Fewer physicians have experience in diagnosis of measles as the number of cases continues to decline. For this reason an Enzyme Linked Immunosorbent Assay (ELISA) was developed to detect measles virus specific IgM antibody (MIgMA). Anti-human μ chain is affixed to a solid phase to which a 1:100 dilution of serum is added. Only 0.005 ml of patient's serum is needed. Treatment of 3 MIgMA positive sera with dithiothreitol but not Staph protein A removed MIgMA. The values for 24 cord sera (0.030 ± 0.007), 60 adult sera (0.034 ± 0.011), and 47 sera from children prior to measles immunization (0.030 ± 0.015) were used to establish a seronegative range.
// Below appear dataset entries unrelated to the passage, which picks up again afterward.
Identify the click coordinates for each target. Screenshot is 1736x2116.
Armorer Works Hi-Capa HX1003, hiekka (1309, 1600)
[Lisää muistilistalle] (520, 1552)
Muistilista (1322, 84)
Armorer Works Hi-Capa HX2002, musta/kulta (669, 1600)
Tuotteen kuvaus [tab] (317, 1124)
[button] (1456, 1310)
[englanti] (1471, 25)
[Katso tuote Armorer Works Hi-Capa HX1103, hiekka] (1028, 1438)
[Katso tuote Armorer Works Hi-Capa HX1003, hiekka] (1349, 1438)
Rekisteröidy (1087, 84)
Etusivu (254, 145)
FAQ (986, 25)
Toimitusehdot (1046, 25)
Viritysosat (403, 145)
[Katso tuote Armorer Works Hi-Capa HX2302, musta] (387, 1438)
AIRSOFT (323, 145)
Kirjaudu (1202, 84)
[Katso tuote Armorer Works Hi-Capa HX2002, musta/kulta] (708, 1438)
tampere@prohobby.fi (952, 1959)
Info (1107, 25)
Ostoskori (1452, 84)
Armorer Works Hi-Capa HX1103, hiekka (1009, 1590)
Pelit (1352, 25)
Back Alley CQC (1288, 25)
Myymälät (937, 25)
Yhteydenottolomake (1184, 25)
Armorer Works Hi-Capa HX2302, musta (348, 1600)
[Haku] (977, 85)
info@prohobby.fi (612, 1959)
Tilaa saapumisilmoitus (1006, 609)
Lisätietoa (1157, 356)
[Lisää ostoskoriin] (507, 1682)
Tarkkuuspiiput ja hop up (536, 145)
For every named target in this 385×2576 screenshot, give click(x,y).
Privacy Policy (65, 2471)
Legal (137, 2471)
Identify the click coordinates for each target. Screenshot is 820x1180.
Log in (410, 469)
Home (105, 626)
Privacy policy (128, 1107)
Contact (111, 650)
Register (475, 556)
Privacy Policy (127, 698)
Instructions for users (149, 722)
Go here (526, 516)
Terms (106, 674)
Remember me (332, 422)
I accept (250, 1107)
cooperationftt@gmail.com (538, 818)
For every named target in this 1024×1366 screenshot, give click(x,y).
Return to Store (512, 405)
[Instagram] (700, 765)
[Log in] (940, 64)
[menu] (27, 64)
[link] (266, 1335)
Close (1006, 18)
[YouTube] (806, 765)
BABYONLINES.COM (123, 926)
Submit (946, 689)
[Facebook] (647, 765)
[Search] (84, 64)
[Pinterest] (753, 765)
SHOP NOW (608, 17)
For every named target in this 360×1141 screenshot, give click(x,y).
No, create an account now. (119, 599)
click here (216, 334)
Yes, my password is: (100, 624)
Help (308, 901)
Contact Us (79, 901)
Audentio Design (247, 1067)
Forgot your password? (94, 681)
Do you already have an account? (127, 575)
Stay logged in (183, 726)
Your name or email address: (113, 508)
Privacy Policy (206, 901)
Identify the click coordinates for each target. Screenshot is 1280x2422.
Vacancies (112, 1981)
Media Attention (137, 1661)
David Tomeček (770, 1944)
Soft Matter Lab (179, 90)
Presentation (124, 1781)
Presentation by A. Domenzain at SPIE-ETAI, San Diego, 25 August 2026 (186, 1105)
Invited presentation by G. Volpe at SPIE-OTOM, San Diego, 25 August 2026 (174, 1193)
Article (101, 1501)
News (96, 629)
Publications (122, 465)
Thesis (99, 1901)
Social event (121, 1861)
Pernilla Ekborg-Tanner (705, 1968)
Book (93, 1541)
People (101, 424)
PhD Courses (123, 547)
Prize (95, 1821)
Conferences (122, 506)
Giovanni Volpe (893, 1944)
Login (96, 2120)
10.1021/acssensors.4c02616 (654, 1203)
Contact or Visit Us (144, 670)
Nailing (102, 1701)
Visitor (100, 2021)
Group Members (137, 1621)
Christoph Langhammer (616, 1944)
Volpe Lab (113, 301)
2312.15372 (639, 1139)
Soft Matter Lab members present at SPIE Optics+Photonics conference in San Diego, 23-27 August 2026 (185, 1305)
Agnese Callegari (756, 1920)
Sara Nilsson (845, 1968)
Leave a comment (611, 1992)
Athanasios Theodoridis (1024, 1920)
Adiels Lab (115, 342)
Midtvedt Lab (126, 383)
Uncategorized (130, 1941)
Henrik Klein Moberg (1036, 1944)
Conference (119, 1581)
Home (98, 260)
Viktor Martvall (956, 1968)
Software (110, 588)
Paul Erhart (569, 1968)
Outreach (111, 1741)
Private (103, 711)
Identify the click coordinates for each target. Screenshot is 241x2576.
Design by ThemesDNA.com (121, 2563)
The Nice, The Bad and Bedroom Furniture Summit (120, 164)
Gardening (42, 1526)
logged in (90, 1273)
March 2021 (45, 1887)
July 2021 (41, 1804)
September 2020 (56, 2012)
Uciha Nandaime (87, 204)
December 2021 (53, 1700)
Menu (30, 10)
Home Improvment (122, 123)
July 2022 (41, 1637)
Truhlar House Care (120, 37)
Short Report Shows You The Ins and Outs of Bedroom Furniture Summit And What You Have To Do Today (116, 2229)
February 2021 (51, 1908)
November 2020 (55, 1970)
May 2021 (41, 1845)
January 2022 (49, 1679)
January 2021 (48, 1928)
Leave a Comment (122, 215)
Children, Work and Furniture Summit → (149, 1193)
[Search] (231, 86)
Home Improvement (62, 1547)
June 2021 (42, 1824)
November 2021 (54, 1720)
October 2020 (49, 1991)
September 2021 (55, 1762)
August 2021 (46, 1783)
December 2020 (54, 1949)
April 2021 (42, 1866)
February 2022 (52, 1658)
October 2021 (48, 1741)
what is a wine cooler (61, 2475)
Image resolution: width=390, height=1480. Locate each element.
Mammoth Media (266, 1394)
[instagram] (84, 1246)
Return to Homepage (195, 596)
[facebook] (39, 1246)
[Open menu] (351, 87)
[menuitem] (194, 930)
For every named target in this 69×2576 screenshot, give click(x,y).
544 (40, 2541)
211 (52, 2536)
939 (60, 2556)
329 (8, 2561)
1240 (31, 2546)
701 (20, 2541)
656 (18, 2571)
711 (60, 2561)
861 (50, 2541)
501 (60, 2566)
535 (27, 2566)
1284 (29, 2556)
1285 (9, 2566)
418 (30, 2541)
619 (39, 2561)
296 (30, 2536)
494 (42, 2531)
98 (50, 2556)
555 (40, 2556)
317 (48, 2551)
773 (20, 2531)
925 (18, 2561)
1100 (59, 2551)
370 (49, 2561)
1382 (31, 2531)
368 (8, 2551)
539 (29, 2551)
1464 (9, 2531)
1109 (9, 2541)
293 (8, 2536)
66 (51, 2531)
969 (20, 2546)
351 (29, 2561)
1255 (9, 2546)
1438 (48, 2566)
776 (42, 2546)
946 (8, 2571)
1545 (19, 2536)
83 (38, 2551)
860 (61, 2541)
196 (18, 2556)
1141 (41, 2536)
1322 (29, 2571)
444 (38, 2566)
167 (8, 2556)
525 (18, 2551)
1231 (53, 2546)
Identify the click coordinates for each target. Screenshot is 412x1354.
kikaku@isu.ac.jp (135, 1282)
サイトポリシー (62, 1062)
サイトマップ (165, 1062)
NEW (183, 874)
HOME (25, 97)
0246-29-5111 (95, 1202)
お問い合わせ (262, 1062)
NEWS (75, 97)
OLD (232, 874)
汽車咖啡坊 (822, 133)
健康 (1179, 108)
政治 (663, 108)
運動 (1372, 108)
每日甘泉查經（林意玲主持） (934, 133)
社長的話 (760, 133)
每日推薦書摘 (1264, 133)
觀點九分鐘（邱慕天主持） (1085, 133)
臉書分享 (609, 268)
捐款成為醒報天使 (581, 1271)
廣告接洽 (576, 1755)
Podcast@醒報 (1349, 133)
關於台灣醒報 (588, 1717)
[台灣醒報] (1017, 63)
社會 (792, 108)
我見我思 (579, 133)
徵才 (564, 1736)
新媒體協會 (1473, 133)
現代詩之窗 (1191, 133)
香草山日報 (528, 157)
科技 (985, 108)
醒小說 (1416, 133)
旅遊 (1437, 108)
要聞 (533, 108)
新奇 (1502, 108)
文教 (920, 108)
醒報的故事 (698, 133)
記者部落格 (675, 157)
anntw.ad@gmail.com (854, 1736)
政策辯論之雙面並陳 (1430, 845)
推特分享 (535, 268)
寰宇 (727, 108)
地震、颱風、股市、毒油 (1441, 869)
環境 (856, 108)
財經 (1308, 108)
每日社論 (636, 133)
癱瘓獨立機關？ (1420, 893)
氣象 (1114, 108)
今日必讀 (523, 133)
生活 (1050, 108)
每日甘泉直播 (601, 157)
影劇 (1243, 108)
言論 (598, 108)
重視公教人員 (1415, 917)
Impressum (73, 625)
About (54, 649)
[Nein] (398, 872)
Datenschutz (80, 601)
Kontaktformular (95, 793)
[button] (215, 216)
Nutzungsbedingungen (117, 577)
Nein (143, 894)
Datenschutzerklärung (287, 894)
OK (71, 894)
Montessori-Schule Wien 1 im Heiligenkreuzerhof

Sera yielding reactions greater than 3 SD of the mean for the latter group were considered to be positive for the presence of MIgMA. MIgMA was not detected in sera with high titers of rheumatoid factor. Five unpaired and the first of 14 of 17 paired sera obtained from patients with measles were positive for MIgMA. The 3 convalescent samples from patients having MIgMA negative initial sera, also were positive. MIgMA was detected as early as 1 day and as late as 41 days following onset of illness. No MIgMA could be detected in 47 vaccinees tested 2-1/2 months or more after measles vaccination. Neither recent immunization nor the presence of rheumatoid factor produce reactions which are likely to obfuscate the interpretation of this very sensitive test which, in most cases, can confirm the clinical diagnosis of measles on a single serum specimen obtained soon after onset of rash.